I think it would still be very beneficial for this person to read Moby-Dick, precisely because there鈥檚 a kind of metaphysical knowledge they are likely to gain from it鈥攁 knowledge that they perhaps won鈥檛 gain from reading the latest paper in Cell鈥攂ut the rhetorical approach to this person probably needs to be different.
This person needs a sales pitch that鈥檚 much more low-key.
That鈥檚 something I鈥檝e learned from my years of blogging about the Great 快色直播. Sometimes you gain more traction when you use arguments that are modest. It might seem more effective to say that reading Moby-Dick will somehow save civilization, but to a lot of people, this argument feels quite shaky.
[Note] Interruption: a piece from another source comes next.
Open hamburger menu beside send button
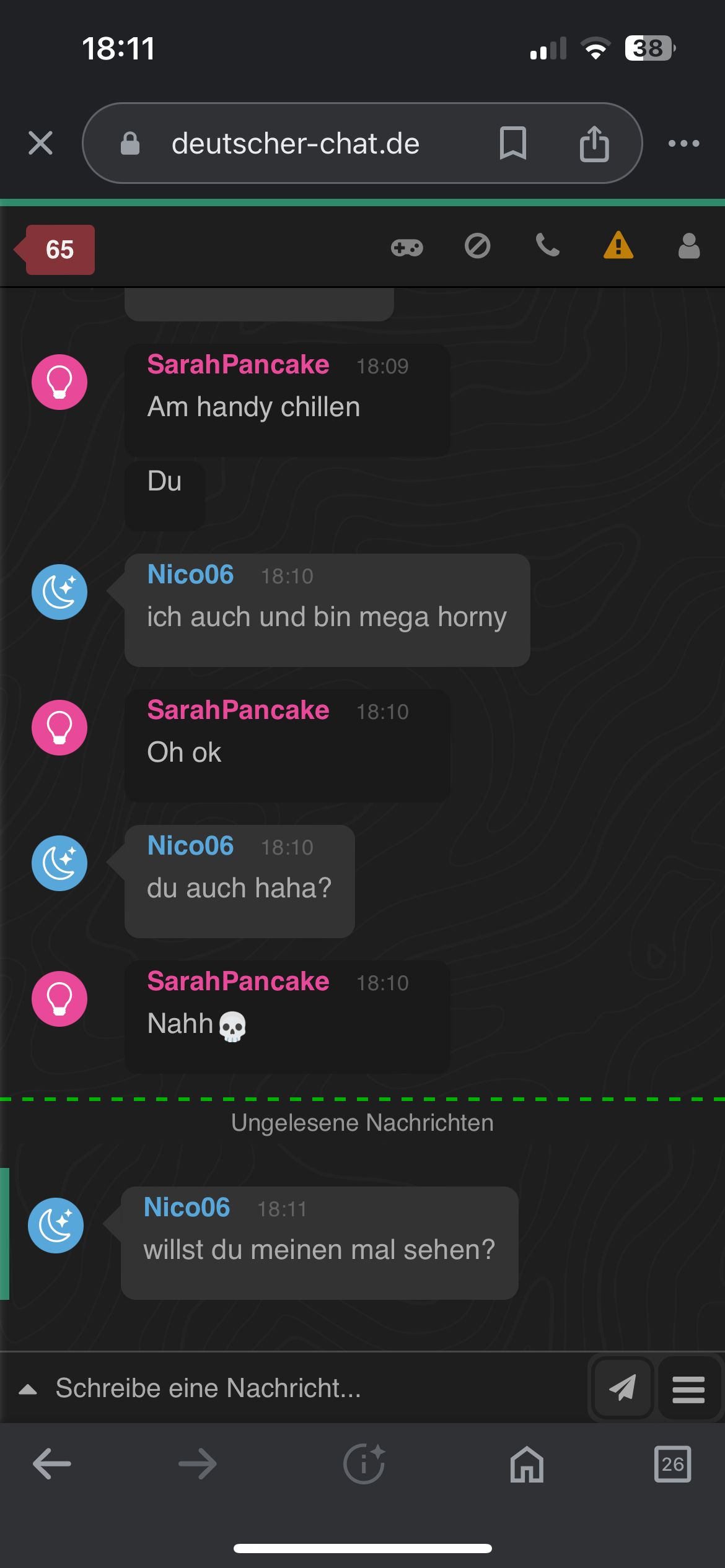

It doesn鈥檛 really hold up, because it seems intuitively true that studying congenital CMV will probably do equally as much for civilization as reading Moby-Dick.
But an easier argument to make is that reading Moby-Dick is very good, and there is a decent chance that if you read this book, and other books with similar canonical status, then you鈥檒l gain the kind of knowledge that makes life sweeter and easier to bear.
Not all people are looking for that knowledge. Some people are what William James called 鈥榟ealthy-minded鈥. They basically already understand their place in the world, and they don鈥檛 need much more. These people might understand my message, but feel it doesn鈥檛 really have any bearing on their lives.
But there鈥檚 a whole swathe of other people who do feel dissatisfaction and who are looking for something, and I think these people should really consider reading the Great 快色直播, if they want to.
Naomi Kanakia writes a popular literary blog, Woman of Letters, that鈥檚 been praised by The New Yorker, Vox, and New York Magazine. She is also the author of three YA novels and a literary novel for adults.